I don't want to fisk the whole "vision" and I do think there is plenty of good stuff in there, but there are a few markers I would put down that really don't, I think, challenge that comfort zone:
"We need to set some ground rules here: our universal public services must be free to use and accessible to all. But beyond that, I want us to think afresh about how they should be funded and delivered."
Why should we assume any government provided services ought to be "universal" and "free" or indeed "publicly" provided? I believe what we should be aiming for in order to "extend opportunity" is "financial independence" for all. We should be aiming to provide people with a basic income as of right that allows them to make choices for themselves and their children, for liberalism must, if anything, be about trusting people to make the right choices if they only had the means to do so.
State monopolies are only needed because other (ie private) monopolies and the (state and multi-national) protectionism that maintain them skew the distribution of the national income towards the already haves. And local state monopolies are not greatly better than a national state monopoly, be it in health, education or anything else - it may increase accountability but it doesn't necessarily increase personal freedom to dissent from the general consensus and choose an alternative. Break those other monopolies and protections, using their surplus "profit" to fund a dividend to all citizens, and you achieve that "financial freedom" and "freedom to choose".
For example, if we "want to see funding for the poorest state school pupils rise to private school levels, not one day, but straight away" then why not let that money be used to buy places at private schools? Why not let St Paul's or Westminster Schools open "branches" in Peckham or Brent, or City of London School in Tower Hamlets? Well maybe not them, per se, because they tend to be aggressively selective on ability also, but there are plenty of private schools in which parents put their faith and cash to add extra value to less able children too. With Land Value Tax you'd soon see these currently deprived areas becoming the haven for "smart money" anyway, pulling up their economic fortunes as people want to trim their land tax bills move there and spend their money there.
Anyway, as I say, there is much that's good in Nick's "vision" and he finishes with a flourish with which I reckon we can all agree:
So my message to my party is a very simple one: trust your instincts and stay true to your beliefs. The politics of the 21st century will increasingly be played out on liberal territory. And we will have home advantage.
Our liberalism is instinctive. It cannot be faked.
Empowering individuals, extending opportunity, balancing security and liberty, protecting the environment, engaging with the world – these are causes which we have espoused for years, but which we must now champion in new ways, with renewed leadership and vigour.

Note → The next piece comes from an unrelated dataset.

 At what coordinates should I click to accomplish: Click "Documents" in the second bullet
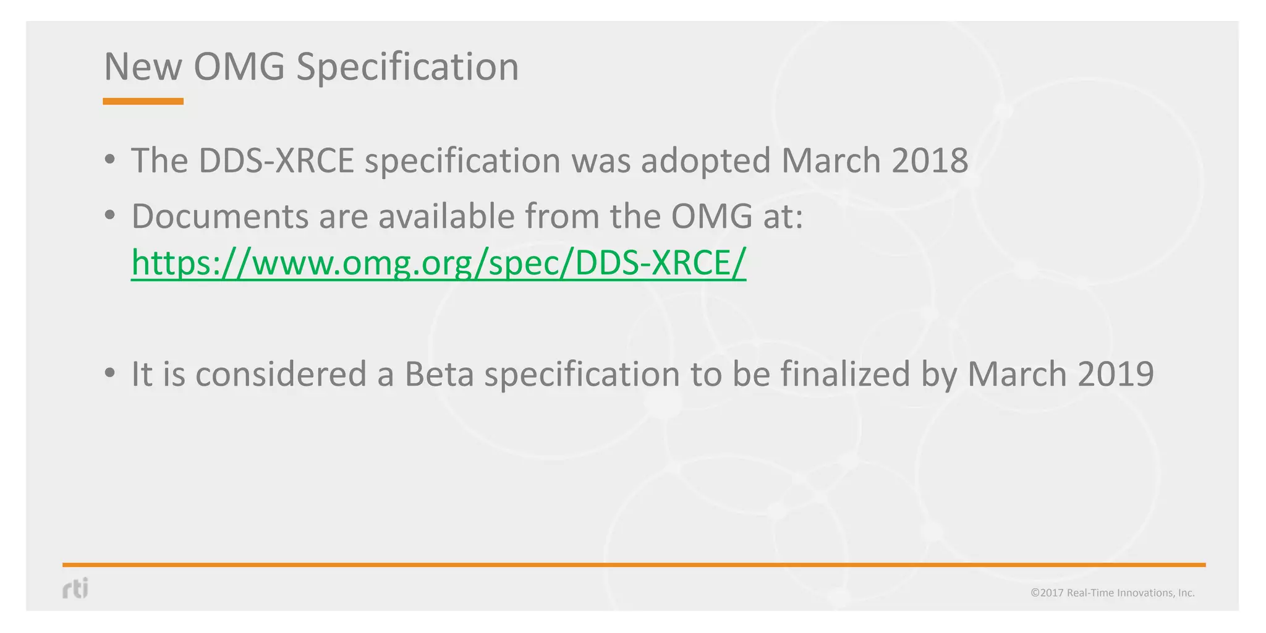219,216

I do still think that we can be even more ballsy though and aim to turn the electoral landscape around, 1906-like, as a result:
Some argue that the best the Liberal Democrats can hope for is third place and a toe hold in government if we’re lucky.
That surely cannot be our aim.
Third place is not good enough. Not good enough for me, for the party or for Britain.

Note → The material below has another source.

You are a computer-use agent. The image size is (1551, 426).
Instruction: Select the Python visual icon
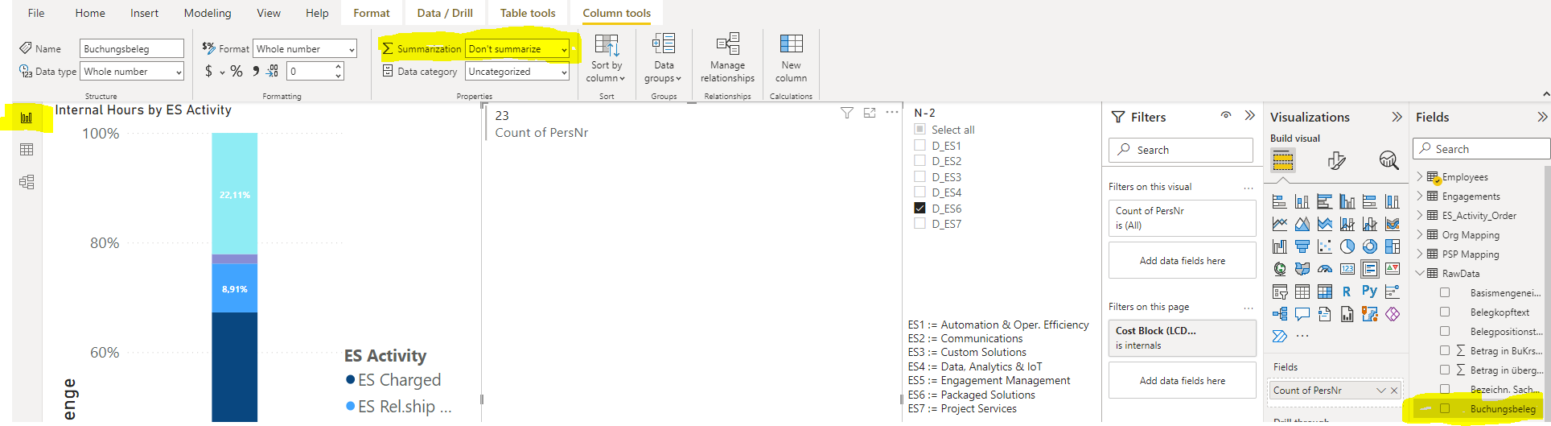coord(1369,292)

In a time of real political change and shifting public opinion I believe we must be much more ambitious.
If we can address the concerns of the British people and the challenges facing our country, then the next big shift of opinion will be towards Liberalism.
The demands facing us require ambition, verve and self confidence. That is what I promise to bring to the leadership of the Liberal Democrats.
Too right; would it be too much to work towards being enough of a power in 2009 to force the "Spin Twins" to work with each other against the Liberal Democrats as their opposition and win for liberal Britain a few short years after that?